- [Working data]:
##############################

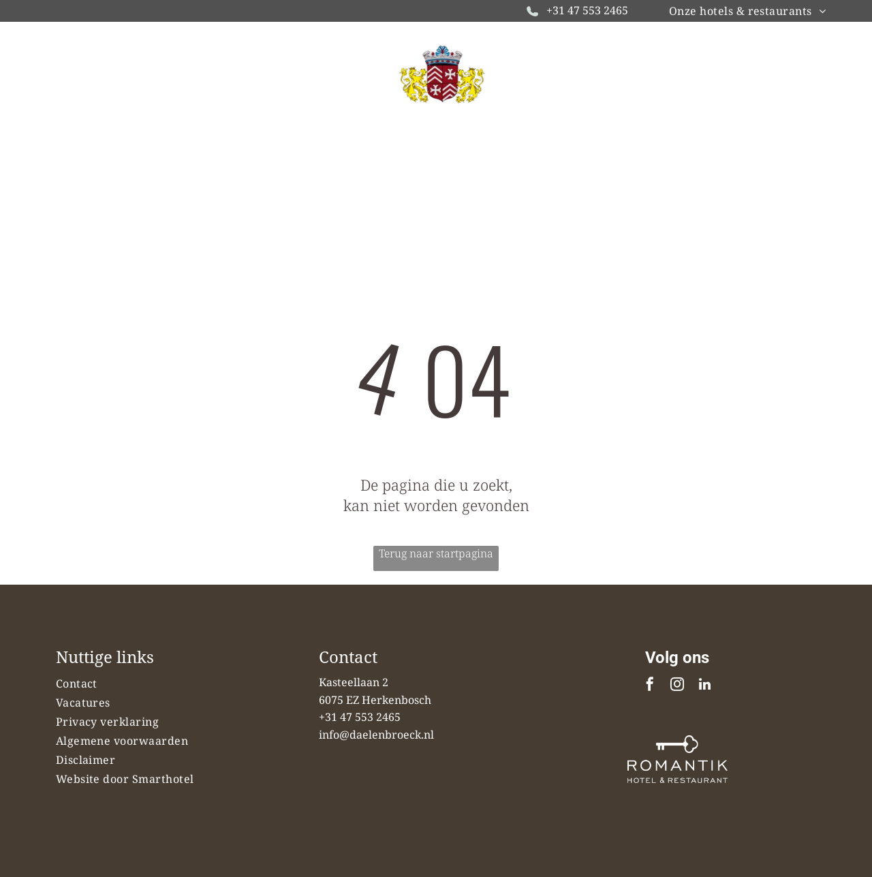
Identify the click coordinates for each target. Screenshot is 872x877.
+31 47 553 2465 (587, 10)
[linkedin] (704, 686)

##############################

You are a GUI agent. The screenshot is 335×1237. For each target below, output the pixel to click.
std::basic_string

##############################

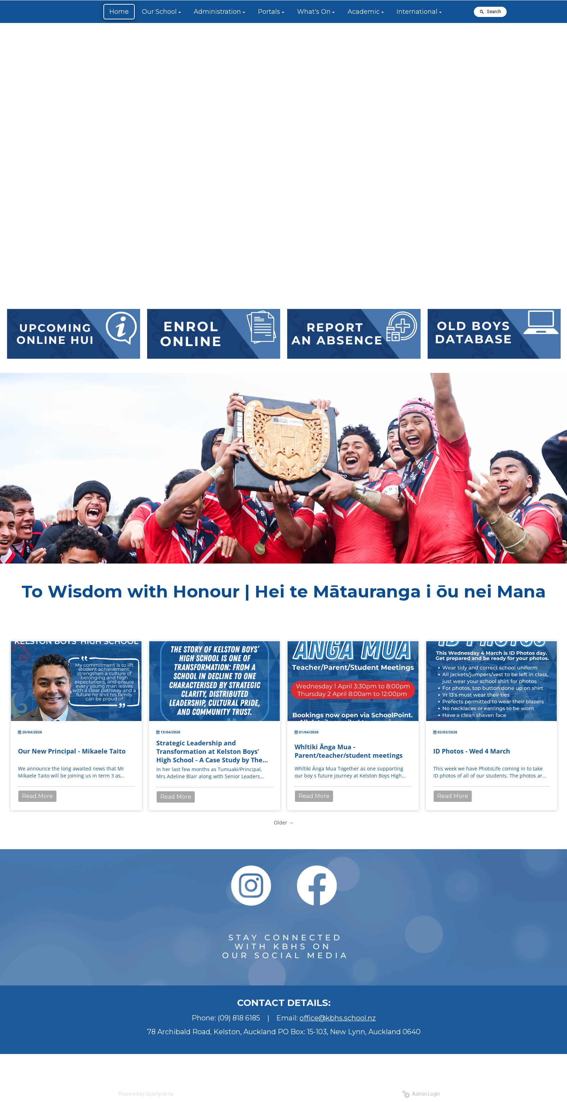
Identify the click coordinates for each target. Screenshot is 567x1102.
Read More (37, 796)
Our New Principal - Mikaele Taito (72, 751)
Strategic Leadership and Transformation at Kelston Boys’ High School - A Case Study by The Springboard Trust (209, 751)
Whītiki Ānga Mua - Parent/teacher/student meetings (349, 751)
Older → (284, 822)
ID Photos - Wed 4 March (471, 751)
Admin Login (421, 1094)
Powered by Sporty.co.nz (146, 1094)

##############################

- [Objective]: Place the lines of the records above, from the line containing "Strategic Leadership and" through the line containing "Powered by Sporty.co.nz (146, 1094)", inclusive, into a JSON list of strings, with one string per line and any blank lines omitted.

- [Response for this exercise]:
[
  "Strategic Leadership and Transformation at Kelston Boys’ High School - A Case Study by The Springboard Trust (209, 751)",
  "Whītiki Ānga Mua - Parent/teacher/student meetings (349, 751)",
  "Older → (284, 822)",
  "ID Photos - Wed 4 March (471, 751)",
  "Admin Login (421, 1094)",
  "Powered by Sporty.co.nz (146, 1094)"
]